Playing games with EI – something the Conservatives harped about when the Liberals were in power – is both hypocritical (nothing new there) and an insult to out of work Canadians and those in precarious positions due to systemic weakness in the economy, particularly the labour market.

The overall employment rate is worse than when Harper first came to power in 2006.

Despite the government’s claims, it has done little to help a weak economy, nor to help the unemployed with only one in five of those who came off unemployment rolls since September 2009 finding a job, while four of five gave up looking.

The “balanced” budget is to be achieved through some $7.5 billion in trickery – we’d have a $6.1 billion deficit if not for the sell-offs and sell-outs.

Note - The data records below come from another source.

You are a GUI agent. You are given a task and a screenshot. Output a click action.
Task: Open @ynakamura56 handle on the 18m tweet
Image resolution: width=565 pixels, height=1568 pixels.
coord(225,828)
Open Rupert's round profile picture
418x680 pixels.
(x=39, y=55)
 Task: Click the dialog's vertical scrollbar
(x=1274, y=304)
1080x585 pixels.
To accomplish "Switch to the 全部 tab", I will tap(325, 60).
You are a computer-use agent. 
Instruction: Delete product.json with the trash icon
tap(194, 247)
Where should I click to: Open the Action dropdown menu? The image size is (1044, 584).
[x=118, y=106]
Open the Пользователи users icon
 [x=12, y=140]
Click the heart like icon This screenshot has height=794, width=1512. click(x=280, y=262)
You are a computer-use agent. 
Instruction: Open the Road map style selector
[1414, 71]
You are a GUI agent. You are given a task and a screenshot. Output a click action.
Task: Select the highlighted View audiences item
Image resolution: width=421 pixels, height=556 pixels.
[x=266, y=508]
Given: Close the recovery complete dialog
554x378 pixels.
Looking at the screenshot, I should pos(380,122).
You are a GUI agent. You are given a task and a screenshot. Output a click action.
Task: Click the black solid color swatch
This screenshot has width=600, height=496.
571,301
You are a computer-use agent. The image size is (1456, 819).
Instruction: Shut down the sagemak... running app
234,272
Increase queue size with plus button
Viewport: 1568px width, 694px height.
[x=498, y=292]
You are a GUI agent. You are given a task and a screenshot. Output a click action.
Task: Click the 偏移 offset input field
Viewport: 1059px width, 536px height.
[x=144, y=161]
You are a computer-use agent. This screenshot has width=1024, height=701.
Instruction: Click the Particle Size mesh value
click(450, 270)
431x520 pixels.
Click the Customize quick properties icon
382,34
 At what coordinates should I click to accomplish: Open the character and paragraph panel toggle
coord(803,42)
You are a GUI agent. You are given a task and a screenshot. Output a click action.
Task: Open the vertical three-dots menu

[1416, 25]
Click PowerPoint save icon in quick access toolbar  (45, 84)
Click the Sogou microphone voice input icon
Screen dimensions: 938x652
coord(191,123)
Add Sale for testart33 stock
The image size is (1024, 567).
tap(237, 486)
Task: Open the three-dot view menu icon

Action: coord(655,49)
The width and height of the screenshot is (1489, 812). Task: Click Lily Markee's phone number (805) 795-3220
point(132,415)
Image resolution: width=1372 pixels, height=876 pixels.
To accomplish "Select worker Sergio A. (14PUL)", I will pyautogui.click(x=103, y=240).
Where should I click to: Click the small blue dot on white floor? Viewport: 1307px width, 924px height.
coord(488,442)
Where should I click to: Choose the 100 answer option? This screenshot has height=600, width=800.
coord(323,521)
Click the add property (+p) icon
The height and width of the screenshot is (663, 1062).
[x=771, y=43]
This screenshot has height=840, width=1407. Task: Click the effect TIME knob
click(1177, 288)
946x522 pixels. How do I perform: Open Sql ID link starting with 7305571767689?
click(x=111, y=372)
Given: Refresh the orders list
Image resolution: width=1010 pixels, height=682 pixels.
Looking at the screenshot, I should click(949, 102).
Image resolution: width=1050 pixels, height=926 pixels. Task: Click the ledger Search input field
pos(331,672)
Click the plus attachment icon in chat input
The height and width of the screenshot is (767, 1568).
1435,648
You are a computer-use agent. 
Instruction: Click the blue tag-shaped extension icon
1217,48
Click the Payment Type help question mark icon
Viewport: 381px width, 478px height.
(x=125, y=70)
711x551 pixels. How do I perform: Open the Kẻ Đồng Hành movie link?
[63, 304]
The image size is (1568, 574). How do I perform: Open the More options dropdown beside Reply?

Then there’s the matter of $7 billion in handouts for the highly advertised – your tax dollars at waste – universal child care benefit and income splitting, both moves widely panned as ineffective and unfair vote-buying moves that will end up benefitting few at a tremendous cost to the rest of Canadians.

Anyone watching this government and making an unbiased assessment will be well aware that fiscal competency, care for citizens and concern for the social fabric of the country are issues Harper disregards consistently. They are out for power and to serve a corporate agenda, all the while giving lip service to good governance in order to convince enough of the gullible to triumph in the first past the post system. The farce will continue for as long as we let it.